Al llegar a Colombia con sus huacales de cuadros irreverentes, alguien le recordó que aquí para ser un pintor respetable había que contar con la aprobación de Marta Traba, la papisa de la crítica de arte. La Traba era una muchacha argentina de ascendencia judía tal vez, bella, arrogante, injusta y dogmática. Pero era generosa cuando algo la entusiasmaba. Y después de recibir al joven barranquillero de barba roja y ojos inocentes y claros, lo invitó a participar en el Salón Nacional donde ella imperaba. Le concedió el primer premio consciente de que provocaba un escándalo coronando a un desconocido. Marta se peinaba al estilo paje, vestía trajes de muñeca bien cortados, y hablaba, o pontificaba, con voz adulzainada, que no compaginaba con la leona que sabía defender sus ideas y a sus artistas predilectos: los que habían renunciado a la representación de los mitos nacionales, las normas de la academia y la corrección en el dibujo.

Conocí a Norman Mejía en Cali en el festival de arte de vanguardia que había inventado el nadaísta Jotamario para que corriera paralelo al gran carnaval cultural que organizaba la oligarquía caleña bajo la orientación de las matriarcas de la aristocracia azucarera. Jotamario se sentía un Atila con su barba de picos que le daba el aire de un Capodimonte. E invitó a la nueva celebridad de la plástica para que durante la inauguración de su evento realizara un happening en el sótano de la Librería Nacional. El acto consistió en la creación a cuatro manos de una obra enorme en un enorme cartón, a cuarenta grados porque no había aire acondicionado, y el lugar olía a zoológico. Las otras dos manos las puso Pedro Alcántara también recién arribado de Europa, y como Norman sorprendido con la pandilla de los profetas de la nueva oscuridad que hacíamos lo que podíamos por revolver las estructuras de un país anquilosado en las coordenadas teológicas del medioevo, y como él, conflictivo, pues le costaba encontrar una forma racional, un convivir decente.

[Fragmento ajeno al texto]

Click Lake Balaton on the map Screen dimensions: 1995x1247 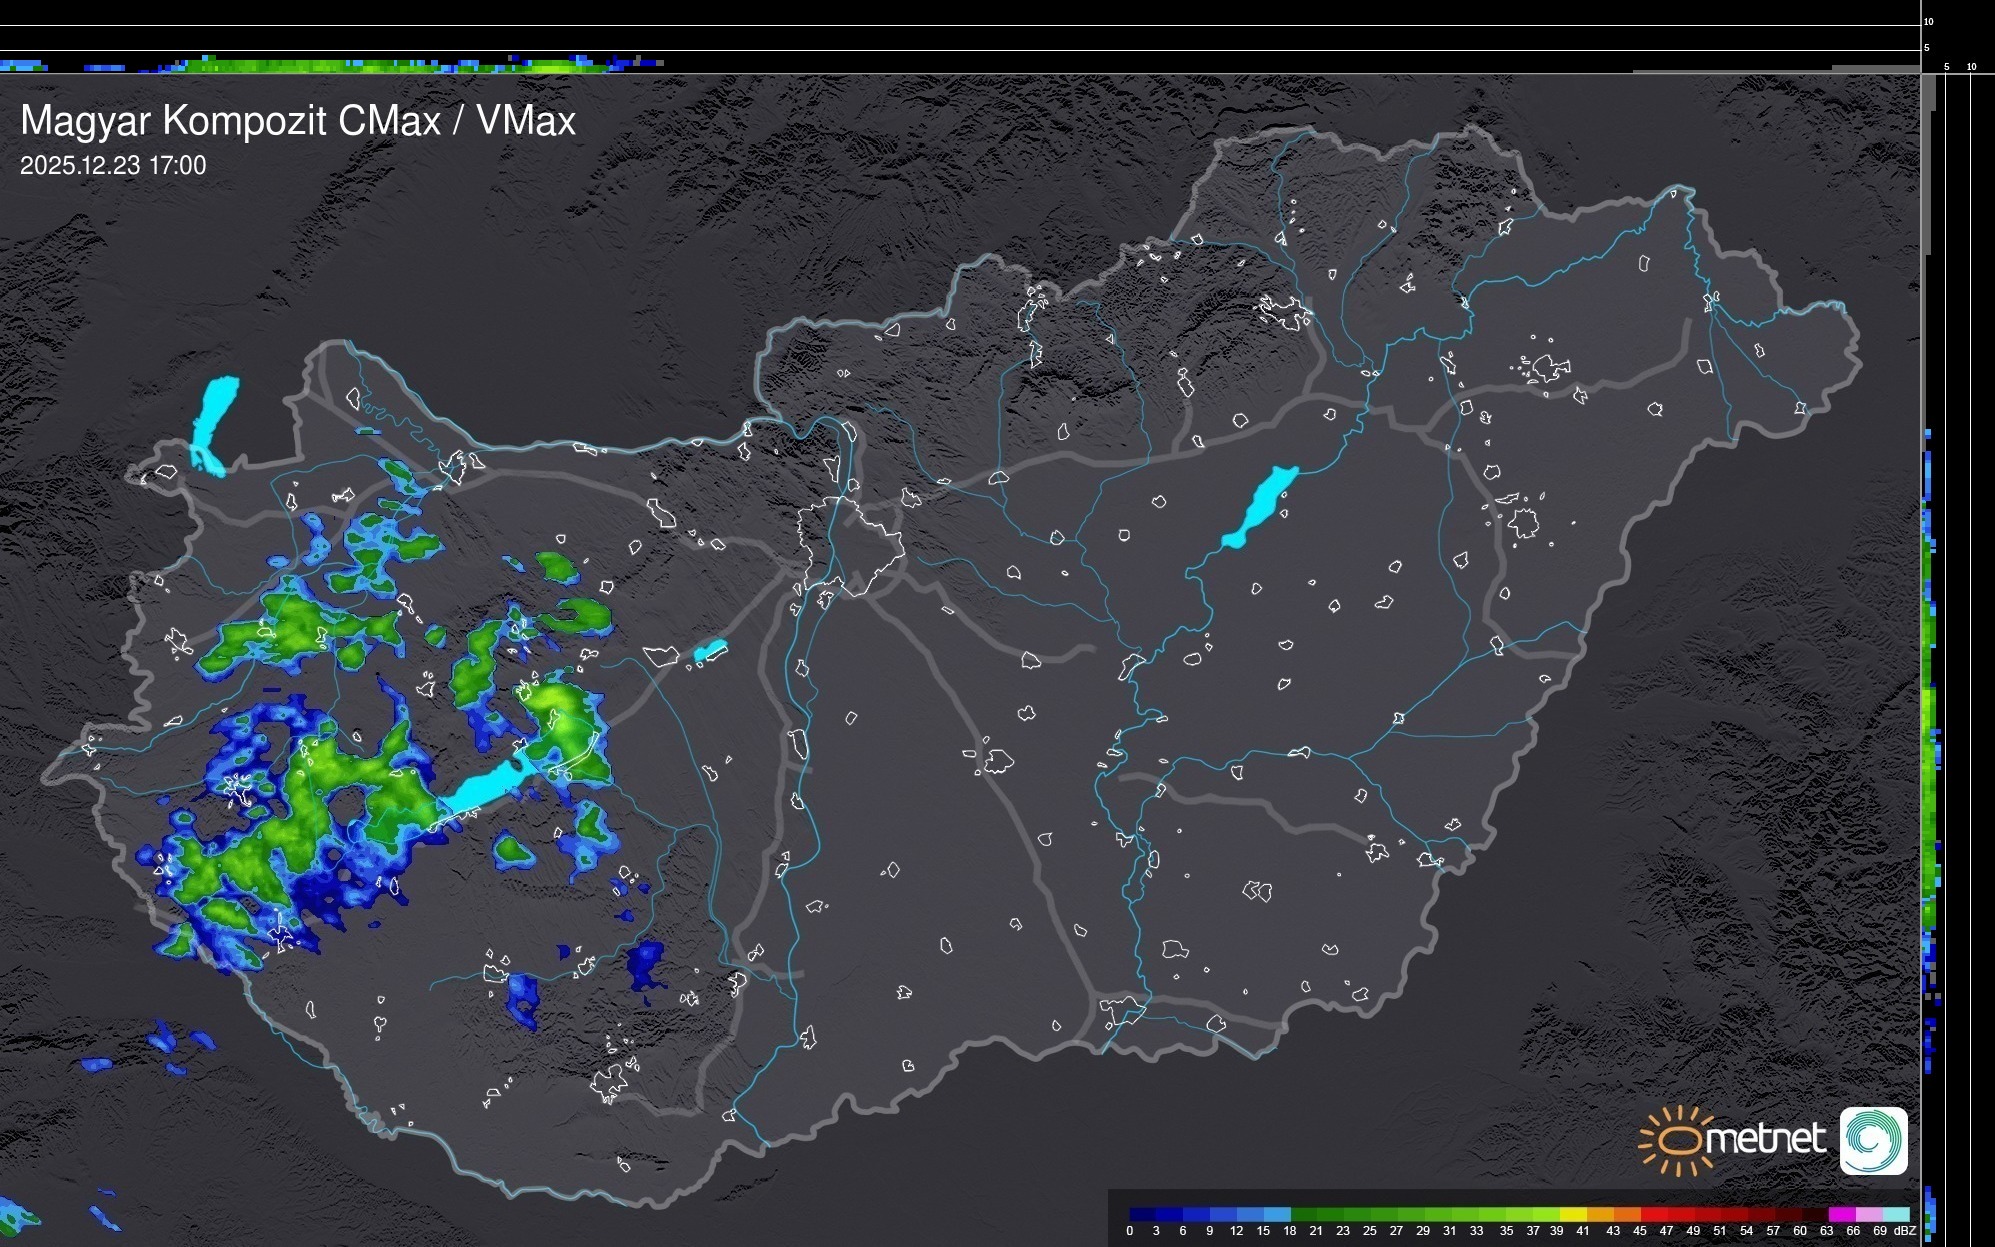click(484, 786)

Entre nosotros surgió al primer encuentro un cálido sentimiento de fraternidad. La amistad también tiene flechazos. Aunque no estoy seguro si al principio se interesó más por mi novia que por el genio incipiente que la acompañaba, es decir, yo mismo. De cualquier modo, nos unía también, fuera de la admiración por mi novia que él no se cansaba de alabar sobrio y ebrio, el gusto por la marihuana de Santa Marta, la colombian gold que era la estrella de las cannabis, dorada y aromática.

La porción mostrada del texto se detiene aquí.